Данные о поиске видимых целей
····················
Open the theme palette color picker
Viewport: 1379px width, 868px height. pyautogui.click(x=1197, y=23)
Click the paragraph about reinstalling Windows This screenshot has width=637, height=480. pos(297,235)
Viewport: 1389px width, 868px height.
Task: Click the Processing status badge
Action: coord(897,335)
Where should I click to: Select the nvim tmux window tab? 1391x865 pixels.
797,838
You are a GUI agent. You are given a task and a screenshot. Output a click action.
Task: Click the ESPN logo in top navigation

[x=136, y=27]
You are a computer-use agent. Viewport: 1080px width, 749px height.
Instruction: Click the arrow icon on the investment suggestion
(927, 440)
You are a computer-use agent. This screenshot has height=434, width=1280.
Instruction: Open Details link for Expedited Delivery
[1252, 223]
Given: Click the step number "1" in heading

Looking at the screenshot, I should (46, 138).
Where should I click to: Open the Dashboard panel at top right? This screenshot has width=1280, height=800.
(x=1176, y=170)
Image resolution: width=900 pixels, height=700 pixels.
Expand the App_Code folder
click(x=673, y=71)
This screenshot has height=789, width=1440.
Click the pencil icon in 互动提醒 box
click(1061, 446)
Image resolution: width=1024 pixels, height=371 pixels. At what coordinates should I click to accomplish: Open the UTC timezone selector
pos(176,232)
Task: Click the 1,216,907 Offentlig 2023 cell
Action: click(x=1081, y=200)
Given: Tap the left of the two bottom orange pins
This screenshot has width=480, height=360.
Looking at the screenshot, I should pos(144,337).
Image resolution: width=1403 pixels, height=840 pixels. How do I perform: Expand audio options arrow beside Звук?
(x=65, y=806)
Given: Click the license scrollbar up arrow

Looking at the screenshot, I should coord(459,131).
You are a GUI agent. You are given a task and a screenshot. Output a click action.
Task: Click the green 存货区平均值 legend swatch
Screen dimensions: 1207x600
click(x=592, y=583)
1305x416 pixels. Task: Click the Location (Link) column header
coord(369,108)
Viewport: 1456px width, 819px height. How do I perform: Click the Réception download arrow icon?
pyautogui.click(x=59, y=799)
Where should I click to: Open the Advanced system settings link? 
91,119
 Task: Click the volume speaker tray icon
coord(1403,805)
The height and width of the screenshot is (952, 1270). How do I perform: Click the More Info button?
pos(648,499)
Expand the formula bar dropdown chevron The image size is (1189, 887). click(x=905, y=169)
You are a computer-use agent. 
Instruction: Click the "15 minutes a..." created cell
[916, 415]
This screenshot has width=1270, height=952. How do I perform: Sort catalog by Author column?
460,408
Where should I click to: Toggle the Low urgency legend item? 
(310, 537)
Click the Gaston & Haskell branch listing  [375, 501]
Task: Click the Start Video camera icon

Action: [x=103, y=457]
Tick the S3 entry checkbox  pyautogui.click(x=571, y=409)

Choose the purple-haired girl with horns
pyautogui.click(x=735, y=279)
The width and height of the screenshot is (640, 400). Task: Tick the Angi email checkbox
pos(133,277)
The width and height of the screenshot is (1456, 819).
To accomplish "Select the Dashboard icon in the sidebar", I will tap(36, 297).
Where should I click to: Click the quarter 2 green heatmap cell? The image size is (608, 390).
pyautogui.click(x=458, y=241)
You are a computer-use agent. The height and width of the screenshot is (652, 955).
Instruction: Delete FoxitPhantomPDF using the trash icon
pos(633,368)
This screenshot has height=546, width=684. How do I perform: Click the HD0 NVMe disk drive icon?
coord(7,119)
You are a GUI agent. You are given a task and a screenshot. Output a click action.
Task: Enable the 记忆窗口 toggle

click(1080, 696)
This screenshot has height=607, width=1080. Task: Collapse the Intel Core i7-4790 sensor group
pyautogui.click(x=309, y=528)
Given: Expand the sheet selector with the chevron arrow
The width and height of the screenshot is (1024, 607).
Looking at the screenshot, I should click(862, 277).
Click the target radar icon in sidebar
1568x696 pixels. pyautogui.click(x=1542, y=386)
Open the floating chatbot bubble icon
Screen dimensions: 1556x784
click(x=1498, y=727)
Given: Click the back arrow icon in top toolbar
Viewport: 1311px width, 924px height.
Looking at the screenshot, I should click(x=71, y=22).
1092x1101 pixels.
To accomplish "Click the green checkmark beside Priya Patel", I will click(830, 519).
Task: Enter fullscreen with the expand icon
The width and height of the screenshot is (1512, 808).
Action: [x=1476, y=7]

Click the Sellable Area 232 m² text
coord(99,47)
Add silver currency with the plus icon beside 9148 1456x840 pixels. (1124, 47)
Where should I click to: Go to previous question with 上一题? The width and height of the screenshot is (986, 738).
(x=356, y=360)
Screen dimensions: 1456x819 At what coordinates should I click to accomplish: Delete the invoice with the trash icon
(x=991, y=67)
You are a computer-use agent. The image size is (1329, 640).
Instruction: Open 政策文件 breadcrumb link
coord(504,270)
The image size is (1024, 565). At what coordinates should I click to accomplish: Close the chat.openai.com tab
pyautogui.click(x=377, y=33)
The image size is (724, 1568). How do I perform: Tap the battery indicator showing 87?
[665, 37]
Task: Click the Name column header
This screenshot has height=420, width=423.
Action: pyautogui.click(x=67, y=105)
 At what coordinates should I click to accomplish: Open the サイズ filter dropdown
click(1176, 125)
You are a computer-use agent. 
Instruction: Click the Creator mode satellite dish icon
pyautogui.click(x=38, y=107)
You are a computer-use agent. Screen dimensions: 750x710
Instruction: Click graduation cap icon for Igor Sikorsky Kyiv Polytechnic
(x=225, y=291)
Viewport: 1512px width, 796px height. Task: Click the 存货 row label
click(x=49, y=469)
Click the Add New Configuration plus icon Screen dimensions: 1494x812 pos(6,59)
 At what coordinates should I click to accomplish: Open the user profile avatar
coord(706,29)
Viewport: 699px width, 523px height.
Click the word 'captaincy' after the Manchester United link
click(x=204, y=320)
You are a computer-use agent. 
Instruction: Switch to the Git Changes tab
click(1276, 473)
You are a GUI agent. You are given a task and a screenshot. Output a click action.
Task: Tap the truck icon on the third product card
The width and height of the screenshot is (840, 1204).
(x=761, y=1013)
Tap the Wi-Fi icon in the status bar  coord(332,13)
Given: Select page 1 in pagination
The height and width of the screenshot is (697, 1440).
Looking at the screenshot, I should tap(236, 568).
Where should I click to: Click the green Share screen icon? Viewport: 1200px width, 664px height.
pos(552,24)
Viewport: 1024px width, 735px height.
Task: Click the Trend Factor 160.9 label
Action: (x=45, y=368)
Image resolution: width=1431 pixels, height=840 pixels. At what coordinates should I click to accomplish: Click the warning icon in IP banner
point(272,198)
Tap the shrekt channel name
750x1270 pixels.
····················
__Учебное задание__
Воспроизведите все записи выше слово в слово, не меняя ни одного символа.

__Письменный ответ__
Open the theme palette color picker
Viewport: 1379px width, 868px height. pyautogui.click(x=1197, y=23)
Click the paragraph about reinstalling Windows This screenshot has width=637, height=480. pos(297,235)
Viewport: 1389px width, 868px height.
Task: Click the Processing status badge
Action: coord(897,335)
Where should I click to: Select the nvim tmux window tab? 1391x865 pixels.
797,838
You are a GUI agent. You are given a task and a screenshot. Output a click action.
Task: Click the ESPN logo in top navigation

[x=136, y=27]
You are a computer-use agent. Viewport: 1080px width, 749px height.
Instruction: Click the arrow icon on the investment suggestion
(927, 440)
You are a computer-use agent. This screenshot has height=434, width=1280.
Instruction: Open Details link for Expedited Delivery
[1252, 223]
Given: Click the step number "1" in heading

Looking at the screenshot, I should (46, 138).
Where should I click to: Open the Dashboard panel at top right? This screenshot has width=1280, height=800.
(x=1176, y=170)
Image resolution: width=900 pixels, height=700 pixels.
Expand the App_Code folder
click(x=673, y=71)
This screenshot has height=789, width=1440.
Click the pencil icon in 互动提醒 box
click(1061, 446)
Image resolution: width=1024 pixels, height=371 pixels. At what coordinates should I click to accomplish: Open the UTC timezone selector
pos(176,232)
Task: Click the 1,216,907 Offentlig 2023 cell
Action: click(x=1081, y=200)
Given: Tap the left of the two bottom orange pins
This screenshot has width=480, height=360.
Looking at the screenshot, I should pos(144,337).
Image resolution: width=1403 pixels, height=840 pixels. How do I perform: Expand audio options arrow beside Звук?
(x=65, y=806)
Given: Click the license scrollbar up arrow

Looking at the screenshot, I should coord(459,131).
You are a GUI agent. You are given a task and a screenshot. Output a click action.
Task: Click the green 存货区平均值 legend swatch
Screen dimensions: 1207x600
click(x=592, y=583)
1305x416 pixels. Task: Click the Location (Link) column header
coord(369,108)
Viewport: 1456px width, 819px height. How do I perform: Click the Réception download arrow icon?
pyautogui.click(x=59, y=799)
Where should I click to: Open the Advanced system settings link? 
91,119
 Task: Click the volume speaker tray icon
coord(1403,805)
The height and width of the screenshot is (952, 1270). How do I perform: Click the More Info button?
pos(648,499)
Expand the formula bar dropdown chevron The image size is (1189, 887). click(x=905, y=169)
You are a computer-use agent. 
Instruction: Click the "15 minutes a..." created cell
[916, 415]
This screenshot has width=1270, height=952. How do I perform: Sort catalog by Author column?
460,408
Where should I click to: Toggle the Low urgency legend item? 
(310, 537)
Click the Gaston & Haskell branch listing  [375, 501]
Task: Click the Start Video camera icon

Action: [x=103, y=457]
Tick the S3 entry checkbox  pyautogui.click(x=571, y=409)

Choose the purple-haired girl with horns
pyautogui.click(x=735, y=279)
The width and height of the screenshot is (640, 400). Task: Tick the Angi email checkbox
pos(133,277)
The width and height of the screenshot is (1456, 819).
To accomplish "Select the Dashboard icon in the sidebar", I will tap(36, 297).
Where should I click to: Click the quarter 2 green heatmap cell? The image size is (608, 390).
pyautogui.click(x=458, y=241)
You are a computer-use agent. The height and width of the screenshot is (652, 955).
Instruction: Delete FoxitPhantomPDF using the trash icon
pos(633,368)
This screenshot has height=546, width=684. How do I perform: Click the HD0 NVMe disk drive icon?
coord(7,119)
You are a GUI agent. You are given a task and a screenshot. Output a click action.
Task: Enable the 记忆窗口 toggle

click(1080, 696)
This screenshot has height=607, width=1080. Task: Collapse the Intel Core i7-4790 sensor group
pyautogui.click(x=309, y=528)
Given: Expand the sheet selector with the chevron arrow
The width and height of the screenshot is (1024, 607).
Looking at the screenshot, I should click(862, 277).
Click the target radar icon in sidebar
1568x696 pixels. pyautogui.click(x=1542, y=386)
Open the floating chatbot bubble icon
Screen dimensions: 1556x784
click(x=1498, y=727)
Given: Click the back arrow icon in top toolbar
Viewport: 1311px width, 924px height.
Looking at the screenshot, I should click(x=71, y=22).
1092x1101 pixels.
To accomplish "Click the green checkmark beside Priya Patel", I will click(830, 519).
Task: Enter fullscreen with the expand icon
The width and height of the screenshot is (1512, 808).
Action: [x=1476, y=7]

Click the Sellable Area 232 m² text
coord(99,47)
Add silver currency with the plus icon beside 9148 1456x840 pixels. (1124, 47)
Where should I click to: Go to previous question with 上一题? The width and height of the screenshot is (986, 738).
(x=356, y=360)
Screen dimensions: 1456x819 At what coordinates should I click to accomplish: Delete the invoice with the trash icon
(x=991, y=67)
You are a computer-use agent. The image size is (1329, 640).
Instruction: Open 政策文件 breadcrumb link
coord(504,270)
The image size is (1024, 565). At what coordinates should I click to accomplish: Close the chat.openai.com tab
pyautogui.click(x=377, y=33)
The image size is (724, 1568). How do I perform: Tap the battery indicator showing 87?
[665, 37]
Task: Click the Name column header
This screenshot has height=420, width=423.
Action: pyautogui.click(x=67, y=105)
 At what coordinates should I click to accomplish: Open the サイズ filter dropdown
click(1176, 125)
You are a computer-use agent. 
Instruction: Click the Creator mode satellite dish icon
pyautogui.click(x=38, y=107)
You are a computer-use agent. Screen dimensions: 750x710
Instruction: Click graduation cap icon for Igor Sikorsky Kyiv Polytechnic
(x=225, y=291)
Viewport: 1512px width, 796px height. Task: Click the 存货 row label
click(x=49, y=469)
Click the Add New Configuration plus icon Screen dimensions: 1494x812 pos(6,59)
 At what coordinates should I click to accomplish: Open the user profile avatar
coord(706,29)
Viewport: 699px width, 523px height.
Click the word 'captaincy' after the Manchester United link
click(x=204, y=320)
You are a computer-use agent. 
Instruction: Switch to the Git Changes tab
click(1276, 473)
You are a GUI agent. You are given a task and a screenshot. Output a click action.
Task: Tap the truck icon on the third product card
The width and height of the screenshot is (840, 1204).
(x=761, y=1013)
Tap the Wi-Fi icon in the status bar  coord(332,13)
Given: Select page 1 in pagination
The height and width of the screenshot is (697, 1440).
Looking at the screenshot, I should tap(236, 568).
Where should I click to: Click the green Share screen icon? Viewport: 1200px width, 664px height.
pos(552,24)
Viewport: 1024px width, 735px height.
Task: Click the Trend Factor 160.9 label
Action: (x=45, y=368)
Image resolution: width=1431 pixels, height=840 pixels. At what coordinates should I click to accomplish: Click the warning icon in IP banner
point(272,198)
Tap the shrekt channel name
750x1270 pixels.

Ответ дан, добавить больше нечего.